South Korea Launches Strike Force to Crack Down on Stock Market Manipulation | Be Korea-savvy

South Korea Launches Strike Force to Crack Down on Stock Market Manipulation


A One-Strike Market: Seoul's Bold Plan to Root Out Stock Manipulators (Image supported by ChatGPT)

A One-Strike Market: Seoul’s Bold Plan to Root Out Stock Manipulators (Image supported by ChatGPT)

SEOUL, July 30 (Korea Bizwire) — In a bold bid to restore confidence in South Korea’s financial markets, regulators have launched a new joint task force designed to swiftly identify and stamp out illegal stock trading practices.

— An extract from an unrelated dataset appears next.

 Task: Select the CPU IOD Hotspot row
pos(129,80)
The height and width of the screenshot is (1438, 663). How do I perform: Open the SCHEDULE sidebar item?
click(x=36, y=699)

The team, which officially began operations Wednesday, brings together officials from the Financial Services Commission (FSC), the Financial Supervisory Service (FSS), and the Korea Exchange. Their mission: to close longstanding enforcement gaps by creating a unified front against market manipulation and other unfair trading activities.

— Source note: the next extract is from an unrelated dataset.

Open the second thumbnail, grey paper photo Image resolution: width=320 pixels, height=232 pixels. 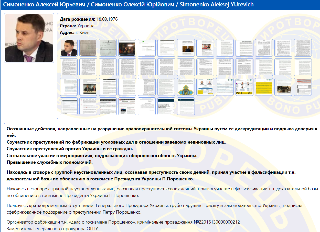point(88,48)
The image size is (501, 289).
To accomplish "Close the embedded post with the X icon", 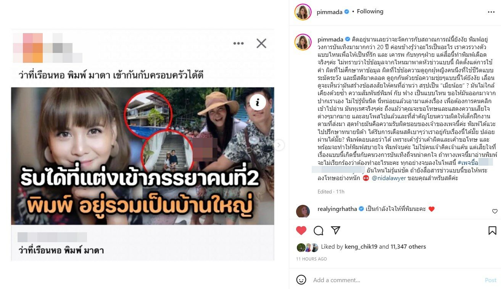I will 261,43.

For years, oversight of illicit trading has been spread thin across multiple institutions, often resulting in bureaucratic delays and limited accountability. Now, under mounting pressure from investors and a direct order from President Lee Jae Myung, authorities are moving to tighten the net around bad actors in the market.

“This task force is a critical step toward restoring integrity in our capital markets,” a senior regulatory official said on condition of anonymity. “We’re no longer tolerating a system where manipulators can slip through jurisdictional cracks.”

Starting in October, the stakes will rise significantly. Individuals caught engaging in unlawful stock trading could be fined up to twice the amount of their ill-gotten gains.

The country’s market surveillance system will also undergo a major overhaul—shifting from a traditional account-based model to one that tracks suspicious activity by individual traders. Regulators say the current model leads to over-monitoring and often misses patterns tied to a single person using multiple accounts.

Repeat offenders will face even tougher penalties. Under a forthcoming “one-strike out” policy, those found guilty of market manipulation will be banned from participating in the capital markets for up to five years. They’ll also be barred from trading financial investment products and prohibited from serving as executives at publicly listed companies.

In another striking move toward transparency, major shareholders and corporate executives involved in illicit activity will be publicly named following a decision by the Securities and Futures Commission.

The initiative is part of a broader campaign by President Lee’s administration to enhance market discipline and attract more long-term investment to Korea’s capital markets. As one regulator put it, “We’re putting everyone on notice: market abuse will not be tolerated—and this time, we mean it.”